**Stated exercise 1:** In the wrestling report, who is listed as the ring announcer?

LOWELL, MASS. AT TSONGAS CENTER
AIRED LIVE ON PEACOCK
Commentators: Vic Joseph & Booker T
Ring Announcer: Alicia Taylor
Torch subscribers can check out a VIP roundtable later as Bruce Hazelwood, Nate Lindberg (who will be attending the show) and I break down our thoughts.
-There was a video of big happenings in Lowell, including Rock’s first championship win, then some local hype Carmelo Hayes did before the show tonight in his backyard.
There were some friendly angles showing a mostly full crowd, though Nate Lindberg reports that the hard cam side is entirely tarped off.
(1) WES LEE (c) vs. TYLER BATE vs. JOE GACY (w/Ava) – Triple threat match for the NXT North American Championship
Champion Lee entered first to a strong reaction as the announcers mentioned he’d be the champion with the most total defenses with a win tonight. Bate entered next as the announcers talked about whether Bate was underhanded or not in working toward this match. Gacy entered last, with Ava (in preparation for their contracts running out, Jagger Reid and Rip Fowler haven’t entered with Gacy for weeks now despite occasionally being on TV otherwise).
Quick rollups by all three guys to start, then a reset. Bate and Lee agreed to attack Gacy but Bate stayed back and it was a moment. Gacy got dumped and the babyfaces paired off. Before they could pair off, Gacy tried to stir something between them. The faces went out and threw some hands at Gacy, then rolled him inside but couldn’t agree on who would enter first to try a cover. They exchanged fists and Gacy hit them with a tope. Bate entered and Gacy hit him with a slam and covered for two; Lee broke it up.
Bate and Gacy paired off and Lee flew over the top and rolled up Gacy for another near-fall. Lee punched down to Gacy and Gacy bailed to a corner. The faces exchanged some more shots. Bate hit a leaping uppercut on Lee and a suplex on Gacy. Exploder and a standing shooting star press for Lee. Gacy flew in and Bate evaded the senton, then hit bop and bang on Gacy. Bate put Gacy up in a fireman’s carry and did a big swing on Lee at the same time to oohs and aahs. Bate covered Gacy and Lee broke it up.
The faces paired off again and exchanged strikes and kicks. Rope run and a backdrop from Bate to Lee ended with Gacy catching Lee and darting him into Bate. Gacy hit a combo uranage/slam on Lee and Bate. He snapped on his submission and Lee fought it off until Bate booted Gacy, who sold the kick but held on and smiled. Bate had to throw a few more strikes to break the hold. Bate missed a shooting star press and Gacy snapped the submission on Bate, and Lee broke it up with a double stomp. All three sold on the mat for a “this is awesome” chant.
Lee took over on offense with strikes for both guys but both returned fire until Lee moved and they hit each other with lariats. Lee hit a Cardiac Kick on both and covered Gacy, then Bate, both for two counts. Lee worked on Bate in a corner, then charged Gacy in the opposite corner. Lee hopped up to put Gacy in a sleeper and Gacy hit a cannonball in the corner to break. The three kept hitting finishers for covers and breaks by the third man. Bate got dumped and Lee put Gacy up in the corner. Lee hopped over Gacy to lay out Bate on the outside. Gacy fired up and hit a uranage but Lee stunned him and hit him with the Cardiac Kick to defend.

**Information supplied:**
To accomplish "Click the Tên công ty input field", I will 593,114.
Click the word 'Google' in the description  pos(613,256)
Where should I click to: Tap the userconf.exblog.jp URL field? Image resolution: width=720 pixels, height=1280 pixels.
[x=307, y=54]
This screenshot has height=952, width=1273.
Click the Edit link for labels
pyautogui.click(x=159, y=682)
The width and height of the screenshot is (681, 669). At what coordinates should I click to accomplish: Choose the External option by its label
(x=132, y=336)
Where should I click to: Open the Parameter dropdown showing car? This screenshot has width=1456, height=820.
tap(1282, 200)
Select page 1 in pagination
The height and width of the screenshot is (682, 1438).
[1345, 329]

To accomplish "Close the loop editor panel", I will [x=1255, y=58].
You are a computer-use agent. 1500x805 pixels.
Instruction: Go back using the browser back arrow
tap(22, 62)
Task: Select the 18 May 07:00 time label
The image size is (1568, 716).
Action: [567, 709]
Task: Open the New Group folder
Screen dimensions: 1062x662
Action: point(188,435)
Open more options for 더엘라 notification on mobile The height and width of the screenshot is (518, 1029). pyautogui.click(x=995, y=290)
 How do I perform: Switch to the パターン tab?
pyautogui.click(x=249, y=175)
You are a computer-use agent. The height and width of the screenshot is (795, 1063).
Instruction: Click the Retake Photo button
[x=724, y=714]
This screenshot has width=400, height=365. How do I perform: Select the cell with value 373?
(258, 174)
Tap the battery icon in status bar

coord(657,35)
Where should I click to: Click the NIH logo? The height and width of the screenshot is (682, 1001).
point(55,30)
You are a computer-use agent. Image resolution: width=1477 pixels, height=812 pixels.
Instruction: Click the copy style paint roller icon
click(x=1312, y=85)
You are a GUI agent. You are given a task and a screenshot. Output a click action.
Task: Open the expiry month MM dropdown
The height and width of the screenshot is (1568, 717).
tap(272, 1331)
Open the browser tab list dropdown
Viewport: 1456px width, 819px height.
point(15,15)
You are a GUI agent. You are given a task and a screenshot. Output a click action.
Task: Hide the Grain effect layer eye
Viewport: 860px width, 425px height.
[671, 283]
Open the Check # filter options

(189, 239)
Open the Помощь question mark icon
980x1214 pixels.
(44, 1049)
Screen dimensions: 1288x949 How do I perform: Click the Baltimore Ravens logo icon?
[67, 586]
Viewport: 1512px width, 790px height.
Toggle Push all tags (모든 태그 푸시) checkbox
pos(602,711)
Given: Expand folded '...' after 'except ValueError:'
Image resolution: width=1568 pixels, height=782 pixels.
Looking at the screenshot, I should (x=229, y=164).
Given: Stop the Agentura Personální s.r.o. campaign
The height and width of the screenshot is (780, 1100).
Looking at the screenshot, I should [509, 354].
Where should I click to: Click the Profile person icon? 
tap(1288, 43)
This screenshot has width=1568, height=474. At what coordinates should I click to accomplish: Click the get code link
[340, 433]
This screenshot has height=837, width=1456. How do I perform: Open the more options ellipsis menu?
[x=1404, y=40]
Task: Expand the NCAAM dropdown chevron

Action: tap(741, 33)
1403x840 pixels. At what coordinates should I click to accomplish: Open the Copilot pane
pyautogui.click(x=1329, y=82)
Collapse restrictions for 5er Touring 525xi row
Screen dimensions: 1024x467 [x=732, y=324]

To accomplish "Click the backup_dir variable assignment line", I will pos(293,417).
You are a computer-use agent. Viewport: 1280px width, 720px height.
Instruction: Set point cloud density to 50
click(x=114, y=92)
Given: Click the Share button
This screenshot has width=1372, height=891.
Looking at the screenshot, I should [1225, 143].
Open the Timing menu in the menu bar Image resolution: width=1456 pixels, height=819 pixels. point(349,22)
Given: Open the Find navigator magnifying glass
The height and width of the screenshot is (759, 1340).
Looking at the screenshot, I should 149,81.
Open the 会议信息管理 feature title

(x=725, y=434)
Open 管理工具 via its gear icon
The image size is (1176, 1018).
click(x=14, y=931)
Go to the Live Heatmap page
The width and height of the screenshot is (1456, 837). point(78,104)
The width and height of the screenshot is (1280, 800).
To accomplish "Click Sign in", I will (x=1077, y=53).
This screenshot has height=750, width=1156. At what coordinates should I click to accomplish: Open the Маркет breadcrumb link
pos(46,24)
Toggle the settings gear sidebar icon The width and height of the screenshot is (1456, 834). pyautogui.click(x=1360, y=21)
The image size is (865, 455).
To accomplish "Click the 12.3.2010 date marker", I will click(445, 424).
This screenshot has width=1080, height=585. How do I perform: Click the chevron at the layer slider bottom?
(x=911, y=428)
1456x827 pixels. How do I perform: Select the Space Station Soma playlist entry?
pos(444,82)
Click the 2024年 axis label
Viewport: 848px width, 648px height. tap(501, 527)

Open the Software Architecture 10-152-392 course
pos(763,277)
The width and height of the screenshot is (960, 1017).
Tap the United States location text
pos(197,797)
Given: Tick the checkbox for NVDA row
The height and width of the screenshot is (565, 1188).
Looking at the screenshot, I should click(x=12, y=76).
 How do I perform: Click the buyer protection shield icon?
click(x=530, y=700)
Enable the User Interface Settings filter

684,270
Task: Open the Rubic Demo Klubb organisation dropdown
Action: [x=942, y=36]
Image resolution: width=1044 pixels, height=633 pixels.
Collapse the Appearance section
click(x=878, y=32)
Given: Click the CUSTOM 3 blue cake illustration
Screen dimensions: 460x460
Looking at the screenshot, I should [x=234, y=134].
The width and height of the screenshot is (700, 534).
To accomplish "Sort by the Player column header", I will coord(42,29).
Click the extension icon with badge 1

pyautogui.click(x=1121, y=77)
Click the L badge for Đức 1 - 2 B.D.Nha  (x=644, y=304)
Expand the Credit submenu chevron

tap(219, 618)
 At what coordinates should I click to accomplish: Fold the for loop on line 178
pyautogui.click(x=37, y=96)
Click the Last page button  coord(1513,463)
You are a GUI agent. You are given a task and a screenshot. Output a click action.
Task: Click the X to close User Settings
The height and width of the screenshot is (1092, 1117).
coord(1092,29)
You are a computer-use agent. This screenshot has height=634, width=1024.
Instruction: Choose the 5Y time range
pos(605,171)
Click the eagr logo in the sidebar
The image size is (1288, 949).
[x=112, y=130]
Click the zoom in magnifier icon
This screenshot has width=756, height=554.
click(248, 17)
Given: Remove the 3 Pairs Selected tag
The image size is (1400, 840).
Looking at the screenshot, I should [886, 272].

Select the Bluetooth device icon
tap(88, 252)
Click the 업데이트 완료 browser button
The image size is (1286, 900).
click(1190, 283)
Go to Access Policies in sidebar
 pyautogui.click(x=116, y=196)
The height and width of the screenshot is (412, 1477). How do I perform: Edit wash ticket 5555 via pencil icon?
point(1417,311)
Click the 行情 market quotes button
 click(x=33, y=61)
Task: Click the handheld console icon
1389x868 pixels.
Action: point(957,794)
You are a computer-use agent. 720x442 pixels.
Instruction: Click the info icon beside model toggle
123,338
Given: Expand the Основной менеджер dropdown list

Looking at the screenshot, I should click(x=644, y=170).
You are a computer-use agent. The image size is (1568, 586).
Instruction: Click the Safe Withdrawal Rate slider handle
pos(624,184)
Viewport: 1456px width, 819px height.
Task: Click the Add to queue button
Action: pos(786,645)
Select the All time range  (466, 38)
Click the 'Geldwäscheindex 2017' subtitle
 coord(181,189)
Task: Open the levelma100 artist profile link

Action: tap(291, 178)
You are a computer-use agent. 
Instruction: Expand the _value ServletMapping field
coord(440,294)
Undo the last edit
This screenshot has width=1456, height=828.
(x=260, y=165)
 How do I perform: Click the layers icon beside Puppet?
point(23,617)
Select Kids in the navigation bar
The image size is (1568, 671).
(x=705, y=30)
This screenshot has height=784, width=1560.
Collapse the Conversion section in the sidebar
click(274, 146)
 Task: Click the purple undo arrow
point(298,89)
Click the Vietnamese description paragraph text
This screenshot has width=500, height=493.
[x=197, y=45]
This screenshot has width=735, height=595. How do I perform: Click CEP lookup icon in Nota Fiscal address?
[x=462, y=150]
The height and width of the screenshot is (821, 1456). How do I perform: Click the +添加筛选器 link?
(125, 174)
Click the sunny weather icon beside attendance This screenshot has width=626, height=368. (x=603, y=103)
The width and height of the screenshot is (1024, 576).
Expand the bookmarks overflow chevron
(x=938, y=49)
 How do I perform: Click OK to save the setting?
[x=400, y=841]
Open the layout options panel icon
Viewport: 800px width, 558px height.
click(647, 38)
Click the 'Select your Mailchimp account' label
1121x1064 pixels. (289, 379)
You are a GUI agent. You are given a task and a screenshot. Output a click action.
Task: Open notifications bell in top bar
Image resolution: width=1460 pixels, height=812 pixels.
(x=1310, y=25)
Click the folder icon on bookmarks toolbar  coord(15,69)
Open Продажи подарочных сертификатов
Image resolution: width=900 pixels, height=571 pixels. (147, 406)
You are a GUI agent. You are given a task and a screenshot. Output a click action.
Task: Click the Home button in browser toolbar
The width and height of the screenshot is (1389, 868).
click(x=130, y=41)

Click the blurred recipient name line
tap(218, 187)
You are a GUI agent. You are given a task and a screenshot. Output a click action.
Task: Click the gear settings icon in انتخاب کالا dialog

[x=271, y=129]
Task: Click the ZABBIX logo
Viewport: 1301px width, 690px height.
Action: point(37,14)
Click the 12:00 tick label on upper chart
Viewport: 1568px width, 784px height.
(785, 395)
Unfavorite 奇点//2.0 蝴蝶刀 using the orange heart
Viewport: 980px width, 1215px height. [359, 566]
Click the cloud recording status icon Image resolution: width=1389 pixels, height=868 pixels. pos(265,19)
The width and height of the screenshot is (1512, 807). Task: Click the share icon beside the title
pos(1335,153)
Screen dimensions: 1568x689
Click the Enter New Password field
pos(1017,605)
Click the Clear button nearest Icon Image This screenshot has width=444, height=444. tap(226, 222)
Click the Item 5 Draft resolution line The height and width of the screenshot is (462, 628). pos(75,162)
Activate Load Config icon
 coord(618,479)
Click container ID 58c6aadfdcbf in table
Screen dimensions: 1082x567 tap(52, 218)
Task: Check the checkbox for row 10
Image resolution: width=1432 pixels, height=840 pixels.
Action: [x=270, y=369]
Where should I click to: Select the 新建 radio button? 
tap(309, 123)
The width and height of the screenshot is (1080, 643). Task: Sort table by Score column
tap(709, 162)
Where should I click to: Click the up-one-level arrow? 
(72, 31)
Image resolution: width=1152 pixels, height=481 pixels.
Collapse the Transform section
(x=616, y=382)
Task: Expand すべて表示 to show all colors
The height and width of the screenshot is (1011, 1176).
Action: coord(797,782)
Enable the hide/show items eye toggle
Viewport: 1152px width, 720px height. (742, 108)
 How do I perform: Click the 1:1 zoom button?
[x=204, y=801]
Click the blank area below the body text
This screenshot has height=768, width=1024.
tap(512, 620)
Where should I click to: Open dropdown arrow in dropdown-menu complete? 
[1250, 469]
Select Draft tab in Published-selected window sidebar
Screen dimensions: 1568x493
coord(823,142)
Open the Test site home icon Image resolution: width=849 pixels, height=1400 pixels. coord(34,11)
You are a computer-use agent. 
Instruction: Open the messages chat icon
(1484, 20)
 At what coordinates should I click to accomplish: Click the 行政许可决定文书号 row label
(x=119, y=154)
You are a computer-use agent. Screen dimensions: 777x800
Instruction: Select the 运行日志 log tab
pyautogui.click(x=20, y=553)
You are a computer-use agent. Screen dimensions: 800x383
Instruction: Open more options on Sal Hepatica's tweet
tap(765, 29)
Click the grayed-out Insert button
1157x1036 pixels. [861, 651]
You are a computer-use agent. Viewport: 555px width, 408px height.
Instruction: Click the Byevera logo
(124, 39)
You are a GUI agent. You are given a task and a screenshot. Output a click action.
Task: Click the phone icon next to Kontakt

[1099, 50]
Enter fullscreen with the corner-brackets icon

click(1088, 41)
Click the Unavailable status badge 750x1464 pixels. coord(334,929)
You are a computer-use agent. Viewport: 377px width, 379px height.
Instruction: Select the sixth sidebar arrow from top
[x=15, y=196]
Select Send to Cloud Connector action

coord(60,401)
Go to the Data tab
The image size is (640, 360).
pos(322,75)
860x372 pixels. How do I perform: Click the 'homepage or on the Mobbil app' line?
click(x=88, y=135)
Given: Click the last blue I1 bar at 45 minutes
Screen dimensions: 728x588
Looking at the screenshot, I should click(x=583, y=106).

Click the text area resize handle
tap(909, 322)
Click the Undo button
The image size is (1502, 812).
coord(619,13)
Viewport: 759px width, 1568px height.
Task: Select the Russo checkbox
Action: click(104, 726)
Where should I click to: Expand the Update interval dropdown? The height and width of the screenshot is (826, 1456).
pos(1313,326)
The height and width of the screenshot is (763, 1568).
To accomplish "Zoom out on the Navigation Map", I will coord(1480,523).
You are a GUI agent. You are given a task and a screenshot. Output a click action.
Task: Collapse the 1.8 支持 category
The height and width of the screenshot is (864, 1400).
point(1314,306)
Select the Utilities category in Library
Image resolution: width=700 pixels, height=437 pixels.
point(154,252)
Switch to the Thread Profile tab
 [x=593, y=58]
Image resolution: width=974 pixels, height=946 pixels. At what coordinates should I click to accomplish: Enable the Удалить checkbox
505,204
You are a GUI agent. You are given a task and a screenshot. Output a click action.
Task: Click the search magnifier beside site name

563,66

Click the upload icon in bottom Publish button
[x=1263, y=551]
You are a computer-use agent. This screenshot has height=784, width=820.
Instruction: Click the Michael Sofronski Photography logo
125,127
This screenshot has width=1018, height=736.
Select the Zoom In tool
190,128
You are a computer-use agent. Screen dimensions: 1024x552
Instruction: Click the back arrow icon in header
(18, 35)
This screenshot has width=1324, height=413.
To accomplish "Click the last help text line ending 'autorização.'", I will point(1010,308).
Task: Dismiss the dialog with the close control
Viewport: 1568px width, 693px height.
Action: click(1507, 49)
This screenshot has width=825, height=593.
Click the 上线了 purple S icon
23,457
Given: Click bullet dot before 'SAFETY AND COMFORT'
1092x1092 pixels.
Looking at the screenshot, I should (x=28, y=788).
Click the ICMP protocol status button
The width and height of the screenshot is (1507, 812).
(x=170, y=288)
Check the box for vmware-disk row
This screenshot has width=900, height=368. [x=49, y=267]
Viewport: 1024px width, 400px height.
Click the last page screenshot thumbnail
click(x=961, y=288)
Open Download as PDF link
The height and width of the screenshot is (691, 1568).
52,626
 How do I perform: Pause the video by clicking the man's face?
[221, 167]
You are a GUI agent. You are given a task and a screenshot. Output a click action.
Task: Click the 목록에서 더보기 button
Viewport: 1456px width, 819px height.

**Stated exercise 2:** Lay out the entries as a Markdown table with columns No. and Line, starting at the first line of the entries and ending at the line containing "pyautogui.click(x=159, y=682)", leaving out any blank lines.

**Exercise answer 1:** Alicia Taylor

**Exercise answer 2:**
| No. | Line |
|---|---|
| 1 | To accomplish "Click the Tên công ty input field", I will 593,114. |
| 2 | Click the word 'Google' in the description  pos(613,256) |
| 3 | Where should I click to: Tap the userconf.exblog.jp URL field? Image resolution: width=720 pixels, height=1280 pixels. |
| 4 | [x=307, y=54] |
| 5 | This screenshot has height=952, width=1273. |
| 6 | Click the Edit link for labels |
| 7 | pyautogui.click(x=159, y=682) |